Verbatim output required. Print the data in full.

--- Dataset content ---

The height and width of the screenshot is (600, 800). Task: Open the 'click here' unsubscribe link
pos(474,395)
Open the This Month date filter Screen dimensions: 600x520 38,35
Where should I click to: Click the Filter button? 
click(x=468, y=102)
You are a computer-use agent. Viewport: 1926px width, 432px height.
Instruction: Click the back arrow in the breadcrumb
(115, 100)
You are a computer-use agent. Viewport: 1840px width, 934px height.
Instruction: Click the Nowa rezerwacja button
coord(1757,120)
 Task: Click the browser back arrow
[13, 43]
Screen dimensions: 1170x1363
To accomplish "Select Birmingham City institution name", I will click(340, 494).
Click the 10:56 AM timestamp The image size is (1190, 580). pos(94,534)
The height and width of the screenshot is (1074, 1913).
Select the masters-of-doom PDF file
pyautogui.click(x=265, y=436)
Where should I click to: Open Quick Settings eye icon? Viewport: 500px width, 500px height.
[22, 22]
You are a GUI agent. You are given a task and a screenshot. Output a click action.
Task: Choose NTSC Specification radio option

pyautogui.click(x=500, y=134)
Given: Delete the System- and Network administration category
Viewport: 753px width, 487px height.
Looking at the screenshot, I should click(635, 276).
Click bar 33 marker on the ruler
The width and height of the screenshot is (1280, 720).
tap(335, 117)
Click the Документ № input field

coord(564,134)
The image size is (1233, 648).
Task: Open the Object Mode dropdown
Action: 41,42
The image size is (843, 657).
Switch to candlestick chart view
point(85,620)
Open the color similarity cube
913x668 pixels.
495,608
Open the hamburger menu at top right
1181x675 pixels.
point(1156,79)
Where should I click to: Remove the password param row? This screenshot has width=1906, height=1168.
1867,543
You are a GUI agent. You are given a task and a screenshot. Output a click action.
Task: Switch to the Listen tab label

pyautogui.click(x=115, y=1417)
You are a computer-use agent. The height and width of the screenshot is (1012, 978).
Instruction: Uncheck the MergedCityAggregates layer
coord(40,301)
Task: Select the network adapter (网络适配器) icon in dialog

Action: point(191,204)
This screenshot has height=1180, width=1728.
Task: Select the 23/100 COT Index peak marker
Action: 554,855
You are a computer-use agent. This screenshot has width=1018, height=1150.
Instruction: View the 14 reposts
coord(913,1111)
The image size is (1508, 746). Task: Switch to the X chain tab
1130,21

---

Task answer:
The height and width of the screenshot is (600, 800). Task: Open the 'click here' unsubscribe link
pos(474,395)
Open the This Month date filter Screen dimensions: 600x520 38,35
Where should I click to: Click the Filter button? 
click(x=468, y=102)
You are a computer-use agent. Viewport: 1926px width, 432px height.
Instruction: Click the back arrow in the breadcrumb
(115, 100)
You are a computer-use agent. Viewport: 1840px width, 934px height.
Instruction: Click the Nowa rezerwacja button
coord(1757,120)
 Task: Click the browser back arrow
[13, 43]
Screen dimensions: 1170x1363
To accomplish "Select Birmingham City institution name", I will click(340, 494).
Click the 10:56 AM timestamp The image size is (1190, 580). pos(94,534)
The height and width of the screenshot is (1074, 1913).
Select the masters-of-doom PDF file
pyautogui.click(x=265, y=436)
Where should I click to: Open Quick Settings eye icon? Viewport: 500px width, 500px height.
[22, 22]
You are a GUI agent. You are given a task and a screenshot. Output a click action.
Task: Choose NTSC Specification radio option

pyautogui.click(x=500, y=134)
Given: Delete the System- and Network administration category
Viewport: 753px width, 487px height.
Looking at the screenshot, I should click(635, 276).
Click bar 33 marker on the ruler
The width and height of the screenshot is (1280, 720).
tap(335, 117)
Click the Документ № input field

coord(564,134)
The image size is (1233, 648).
Task: Open the Object Mode dropdown
Action: 41,42
The image size is (843, 657).
Switch to candlestick chart view
point(85,620)
Open the color similarity cube
913x668 pixels.
495,608
Open the hamburger menu at top right
1181x675 pixels.
point(1156,79)
Where should I click to: Remove the password param row? This screenshot has width=1906, height=1168.
1867,543
You are a GUI agent. You are given a task and a screenshot. Output a click action.
Task: Switch to the Listen tab label

pyautogui.click(x=115, y=1417)
You are a computer-use agent. The height and width of the screenshot is (1012, 978).
Instruction: Uncheck the MergedCityAggregates layer
coord(40,301)
Task: Select the network adapter (网络适配器) icon in dialog

Action: point(191,204)
This screenshot has height=1180, width=1728.
Task: Select the 23/100 COT Index peak marker
Action: 554,855
You are a computer-use agent. This screenshot has width=1018, height=1150.
Instruction: View the 14 reposts
coord(913,1111)
The image size is (1508, 746). Task: Switch to the X chain tab
1130,21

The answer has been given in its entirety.